◆ **Travail demandé**
Redimensionnez les coordonnées des réponses en recopiant uniquement les lignes du matériel, consignes comprises, depuis la ligne contenant "Click the plus circle add icon" jusqu'à la ligne contenant "click(1325, 23)" incluse : multipliez chaque coordonnée par 2,25 et arrondissez à l'entier, les demis vers le haut. N'incluez pas les images dans votre réponse.

◆ **Extraits du matériel**

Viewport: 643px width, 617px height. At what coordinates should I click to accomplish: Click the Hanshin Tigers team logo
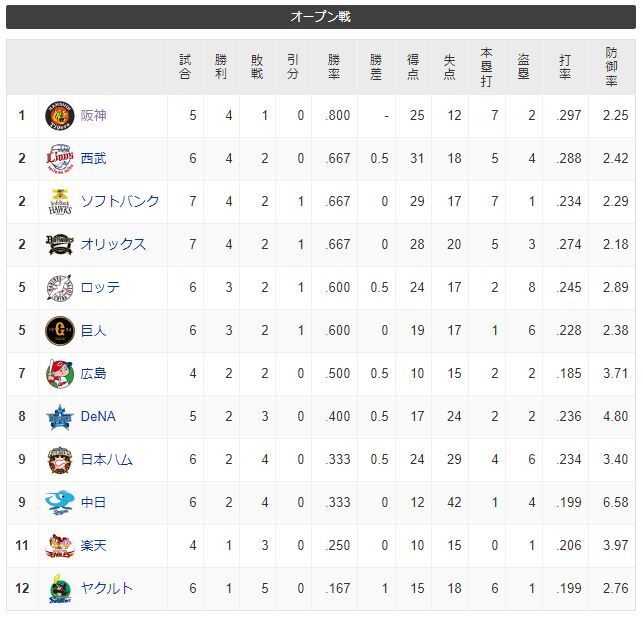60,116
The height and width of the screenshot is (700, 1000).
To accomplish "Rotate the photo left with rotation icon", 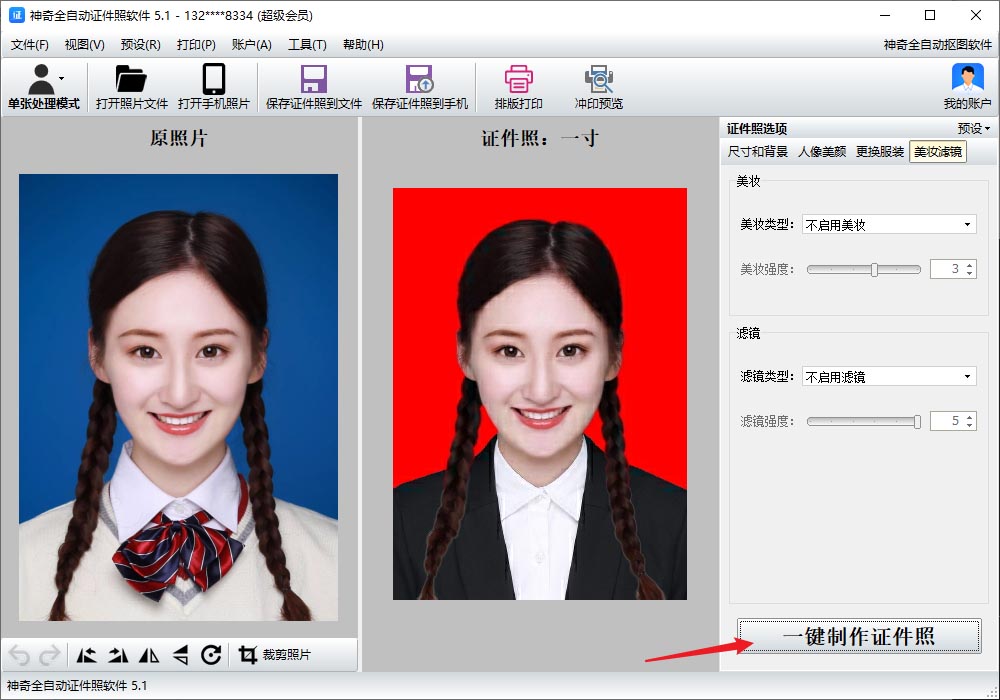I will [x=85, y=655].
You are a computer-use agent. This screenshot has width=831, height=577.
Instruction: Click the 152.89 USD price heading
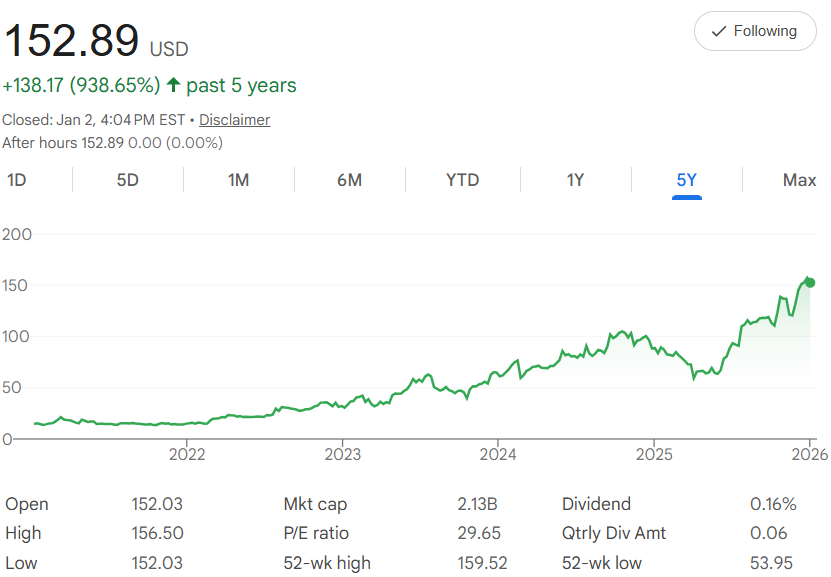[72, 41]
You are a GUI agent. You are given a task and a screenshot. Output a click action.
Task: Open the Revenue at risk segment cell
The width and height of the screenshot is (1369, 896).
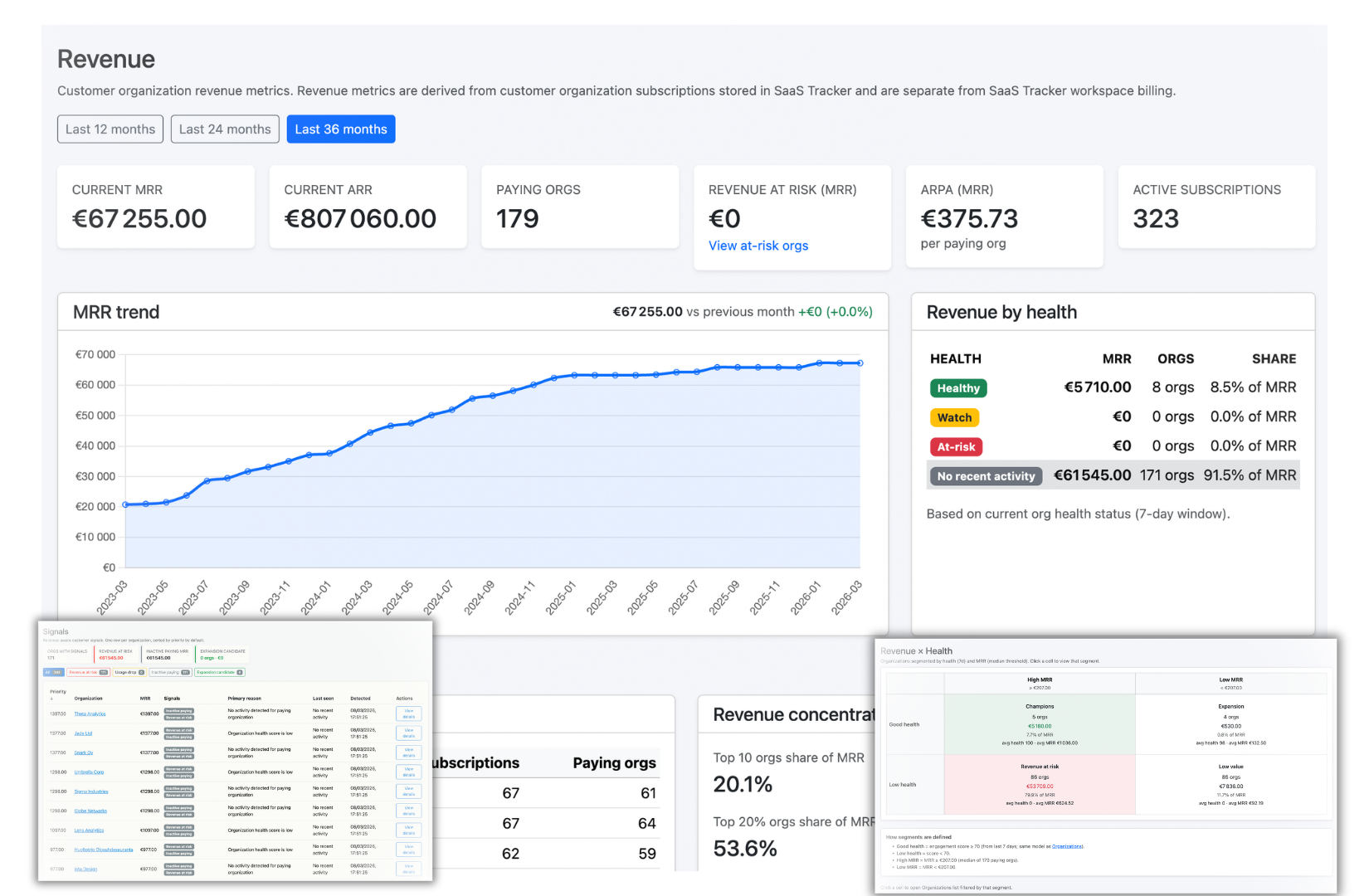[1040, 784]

==

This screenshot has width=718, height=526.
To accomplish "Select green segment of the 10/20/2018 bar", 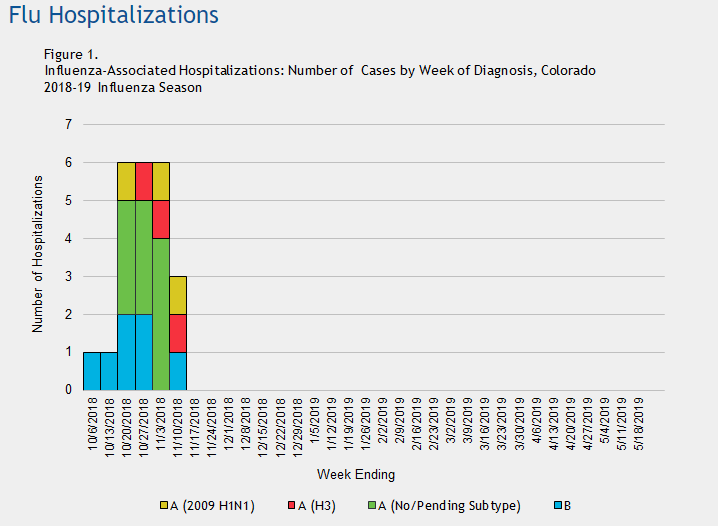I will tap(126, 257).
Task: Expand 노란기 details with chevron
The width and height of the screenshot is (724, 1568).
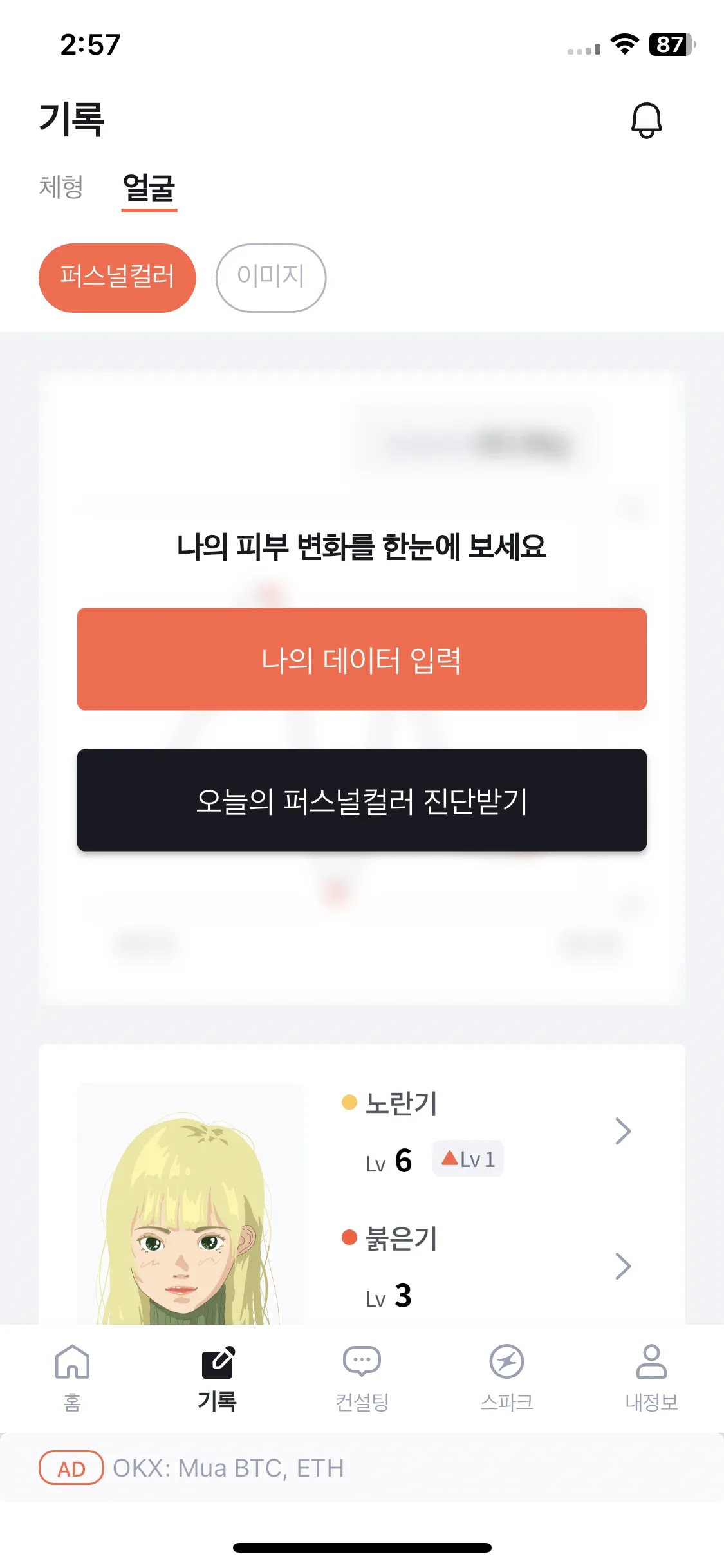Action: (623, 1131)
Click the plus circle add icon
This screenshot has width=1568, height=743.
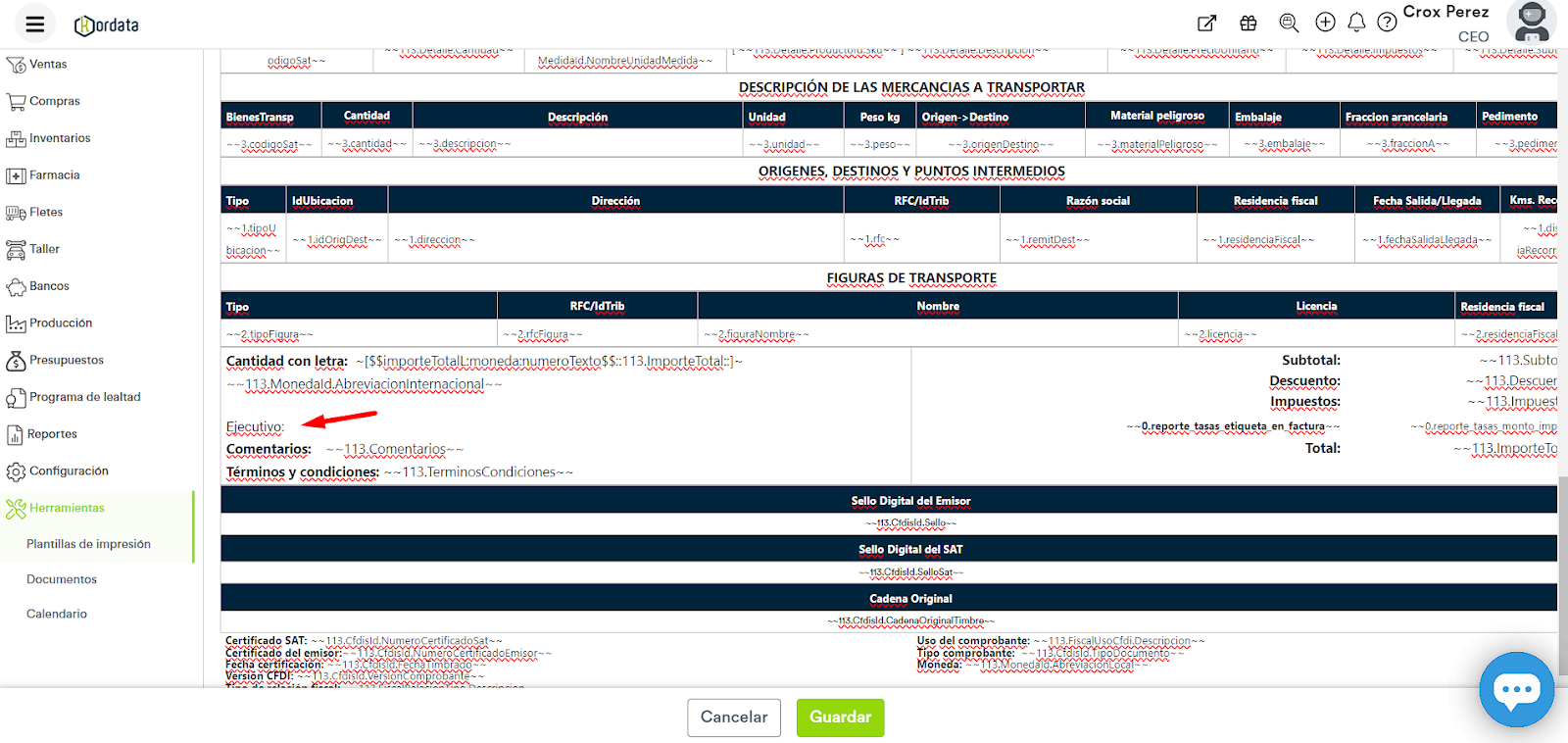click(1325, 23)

◆ **Réponse écrite**
Click the plus circle add icon
This screenshot has width=1568, height=743.
click(2981, 52)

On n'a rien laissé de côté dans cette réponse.